Your assignment: Copy the data exactly. Images are the one exception.

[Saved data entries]
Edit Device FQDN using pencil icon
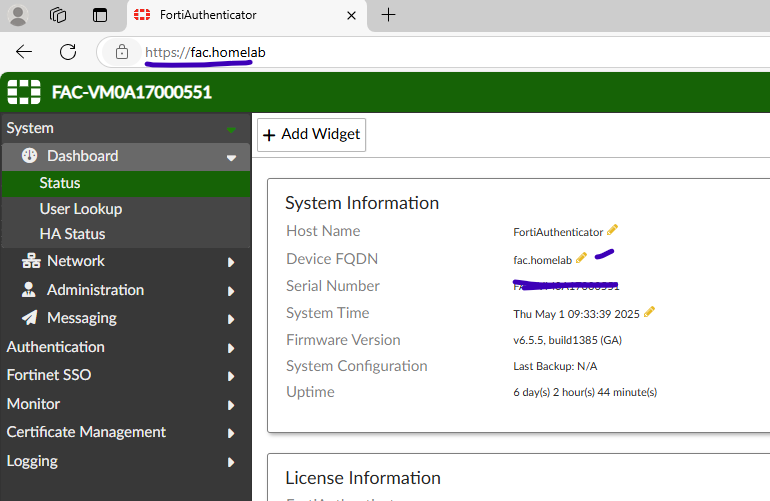Viewport: 770px width, 501px height. click(x=581, y=259)
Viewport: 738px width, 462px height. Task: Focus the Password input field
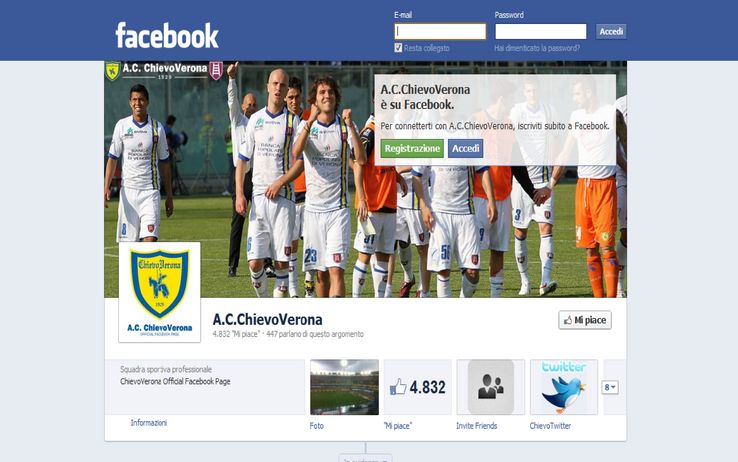point(541,32)
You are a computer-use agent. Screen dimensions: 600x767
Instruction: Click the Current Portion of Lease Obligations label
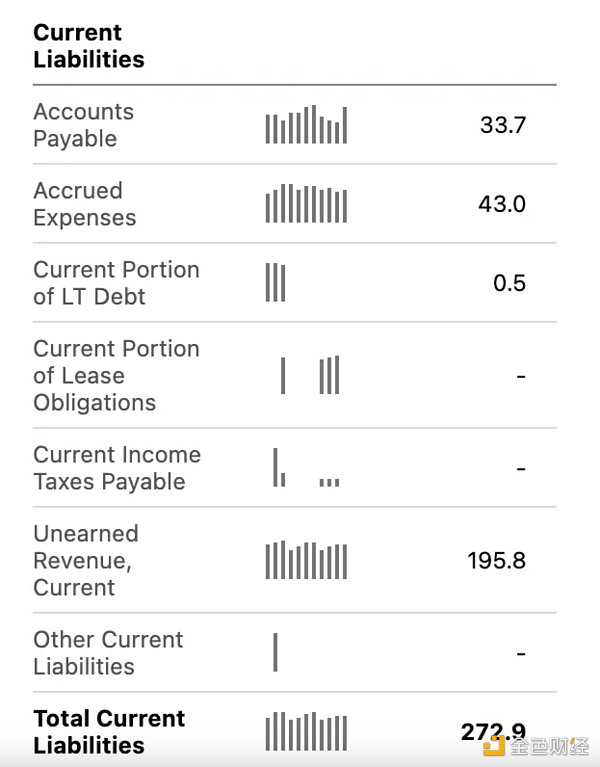116,375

Response for this exercise:
Edit Device FQDN using pencil icon
Viewport: 770px width, 501px height. click(x=581, y=259)
Viewport: 738px width, 462px height. Task: Focus the Password input field
point(541,32)
You are a computer-use agent. Screen dimensions: 600x767
Instruction: Click the Current Portion of Lease Obligations label
116,375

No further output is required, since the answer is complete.